Q合流
(←もどる)
12月末。
私はQエンタテインメントに合流した。
以後、マスターアップまで毎日勤めるようになる。
目的がいくつかあった。
惑星などの基本パラメーターを製作するため
仕様調整をスムースにするため
ゲーム内容におけるディレクションをするため
このゲームがしっかり完成できるようにするため
マスターアップ予定日に対して、現在のバージョンにはあまりにもいろいろなものが入っていなかった。それまでも進捗を見ながらいろいろな仕様や調整予定を捨てていたが、それでも間に合うかどうかはわからない。
このあたりになると、ゲームを作る仕事は
最短距離で成果をあげるための仕事となる。
私が現場に入るのは、どの方向に向かえばよりゲームが面白くなるのかを示すより、どの方向がてっとり早く、より効率的なのかを考えるためでもある。
この時点でスタートリップほかほとんどのゲームモードは入っておらず、メテオを打ちあげる基本的なゲームプログラムも途上のものだった。残りは1ヶ月強。
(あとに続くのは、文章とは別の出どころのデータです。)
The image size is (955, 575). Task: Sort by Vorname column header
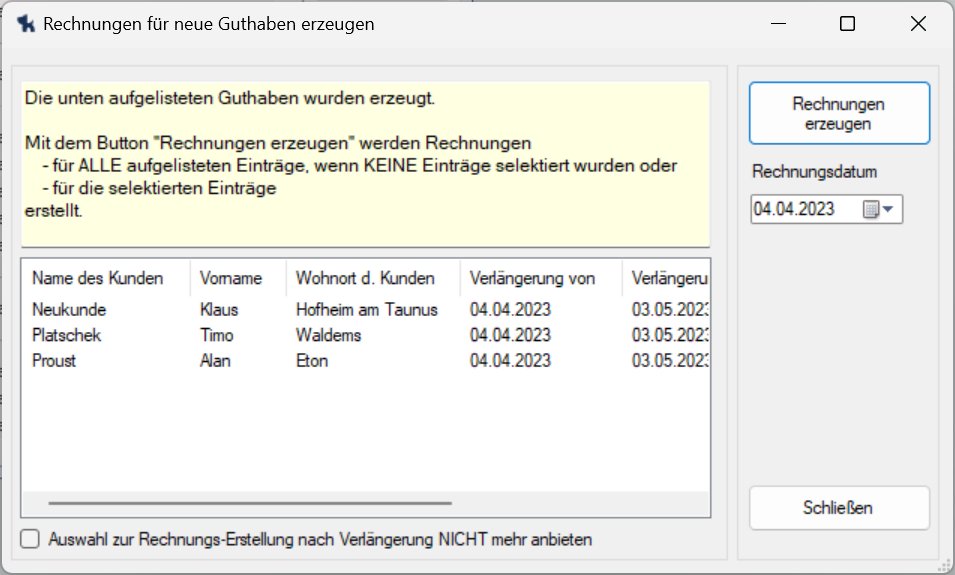[x=231, y=278]
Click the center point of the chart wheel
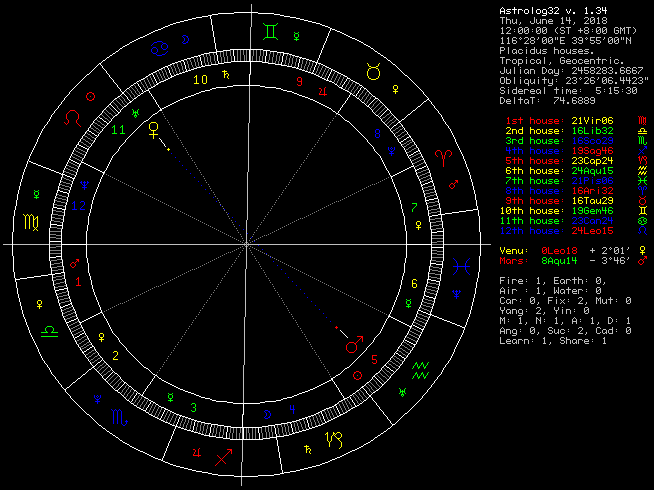Viewport: 654px width, 490px height. tap(246, 244)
かなりキビシイことはまちがいない。
いままでQはスーパーフレックスタイム(つまり会社にいつでも来て、いつでも帰っていい制度)だったようだが、この日を境に朝10時出勤を基本にしてもらうこととなった。
同じく、私は週刊ファミ通で連載しているコラムを除き、今かかえている全ての仕事を断ってしまった。
さすがに、なにかできる余裕はなさそうだ。